● **INFORMATION**:
◆ ◆ ◆ ◆ ◆

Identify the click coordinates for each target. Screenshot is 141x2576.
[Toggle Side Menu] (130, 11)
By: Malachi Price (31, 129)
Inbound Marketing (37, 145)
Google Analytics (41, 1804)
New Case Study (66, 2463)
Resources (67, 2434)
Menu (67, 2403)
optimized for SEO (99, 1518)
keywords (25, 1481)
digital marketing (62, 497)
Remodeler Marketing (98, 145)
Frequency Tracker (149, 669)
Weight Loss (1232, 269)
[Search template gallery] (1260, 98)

◆ ◆ ◆ ◆ ◆

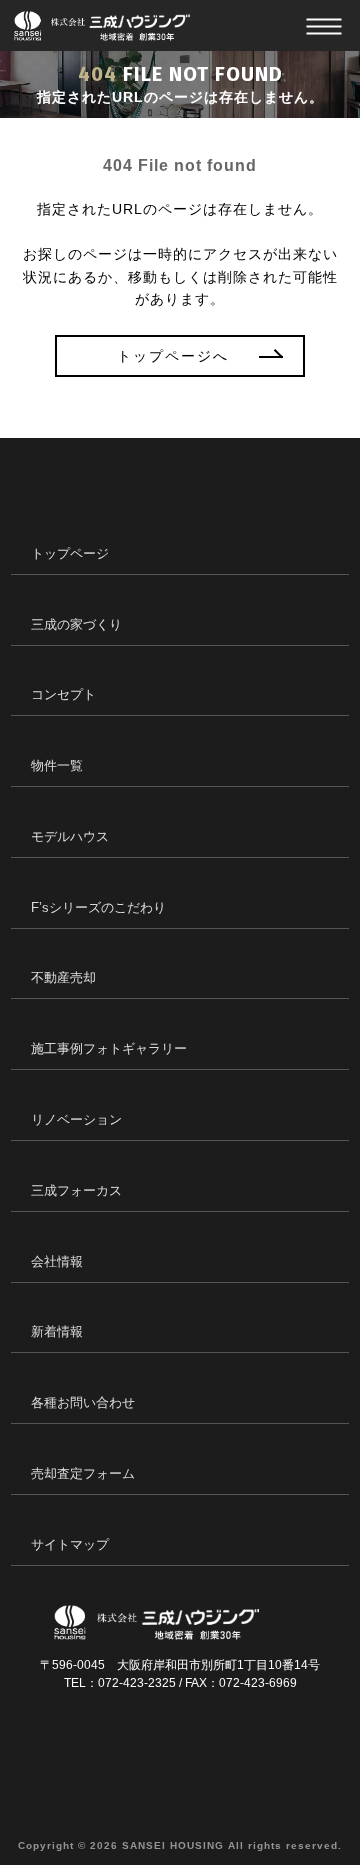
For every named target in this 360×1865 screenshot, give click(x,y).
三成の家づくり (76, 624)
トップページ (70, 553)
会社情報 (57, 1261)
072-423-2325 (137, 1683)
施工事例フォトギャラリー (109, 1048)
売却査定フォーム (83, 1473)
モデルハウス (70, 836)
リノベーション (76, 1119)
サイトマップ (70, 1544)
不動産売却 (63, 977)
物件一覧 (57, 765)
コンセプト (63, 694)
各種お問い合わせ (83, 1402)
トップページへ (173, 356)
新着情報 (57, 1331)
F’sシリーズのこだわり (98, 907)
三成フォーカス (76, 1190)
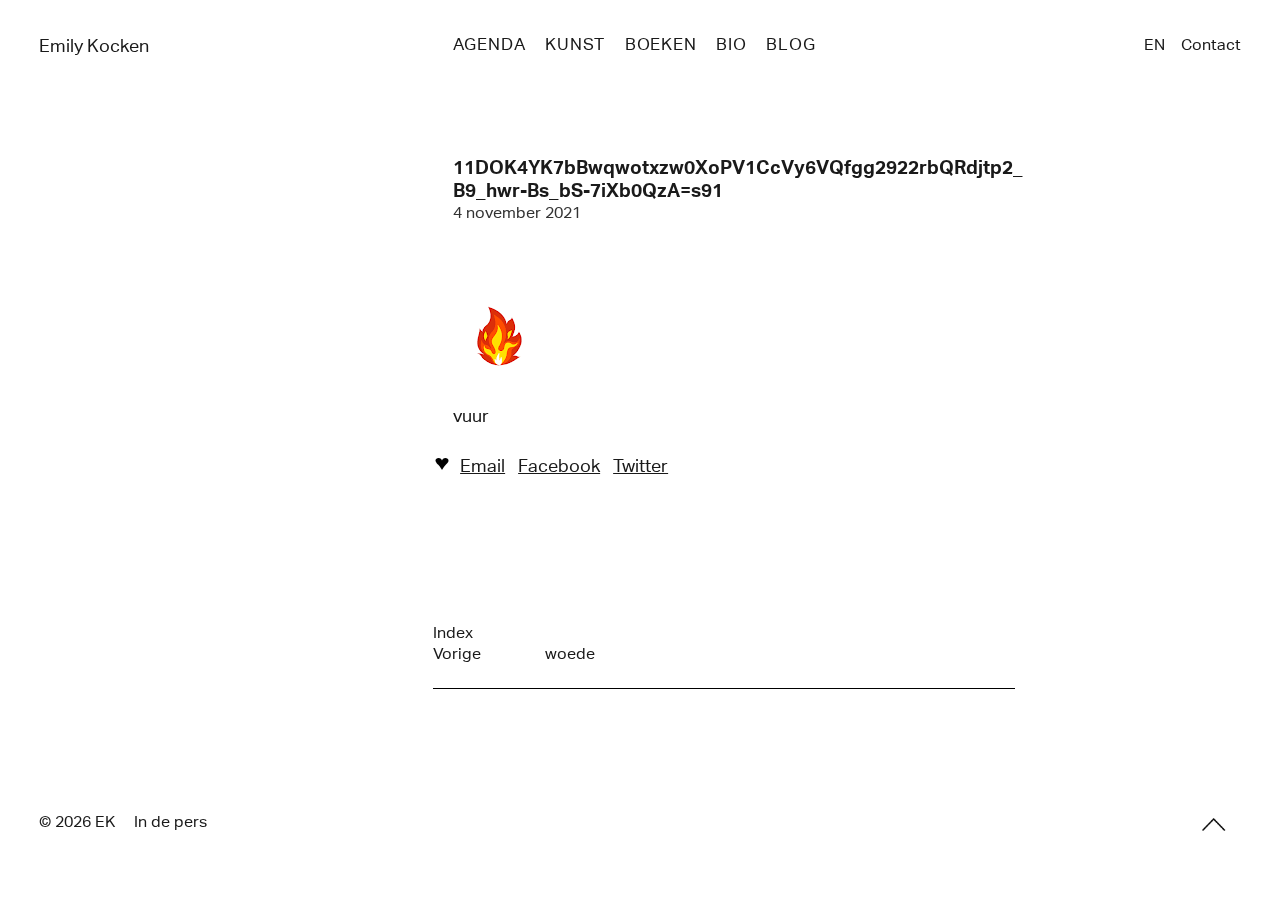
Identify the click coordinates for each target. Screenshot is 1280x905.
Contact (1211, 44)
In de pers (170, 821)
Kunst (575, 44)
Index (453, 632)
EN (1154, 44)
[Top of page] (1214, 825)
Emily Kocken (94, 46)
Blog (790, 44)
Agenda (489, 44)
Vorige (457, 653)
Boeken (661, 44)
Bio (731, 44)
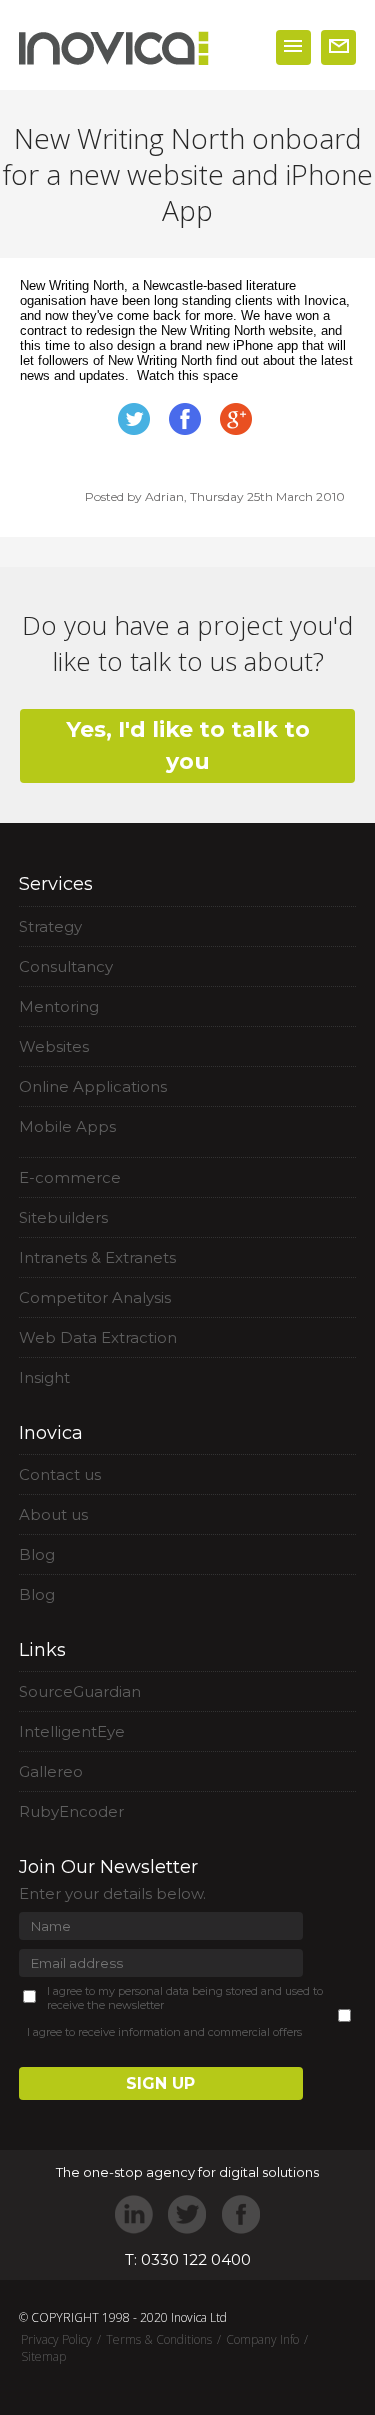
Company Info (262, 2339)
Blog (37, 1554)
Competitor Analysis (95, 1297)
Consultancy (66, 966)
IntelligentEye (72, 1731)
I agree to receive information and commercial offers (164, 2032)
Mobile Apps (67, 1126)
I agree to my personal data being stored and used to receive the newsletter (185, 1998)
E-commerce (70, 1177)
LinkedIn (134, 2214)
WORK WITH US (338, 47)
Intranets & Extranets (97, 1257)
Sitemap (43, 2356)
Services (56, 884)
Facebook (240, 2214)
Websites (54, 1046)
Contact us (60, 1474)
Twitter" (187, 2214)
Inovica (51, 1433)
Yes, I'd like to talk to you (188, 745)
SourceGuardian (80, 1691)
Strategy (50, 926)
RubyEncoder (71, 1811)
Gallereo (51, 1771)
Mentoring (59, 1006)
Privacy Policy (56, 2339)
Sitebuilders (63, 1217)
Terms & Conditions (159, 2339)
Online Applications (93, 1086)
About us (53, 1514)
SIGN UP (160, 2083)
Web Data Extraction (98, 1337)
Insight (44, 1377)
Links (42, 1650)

◆ ◆ ◆ ◆ ◆

● **WHAT TO PRODUCE**:
Out of the data above, give again only the lines starting at the one holding "トップページ (70, 553)" and ending at the one holding "新着情報 (57, 1331)", unchanged.

● **RESULT OF THIS EXERCISE**:
トップページ (70, 553)
会社情報 (57, 1261)
072-423-2325 (137, 1683)
施工事例フォトギャラリー (109, 1048)
売却査定フォーム (83, 1473)
モデルハウス (70, 836)
リノベーション (76, 1119)
サイトマップ (70, 1544)
不動産売却 (63, 977)
物件一覧 (57, 765)
コンセプト (63, 694)
各種お問い合わせ (83, 1402)
トップページへ (173, 356)
新着情報 (57, 1331)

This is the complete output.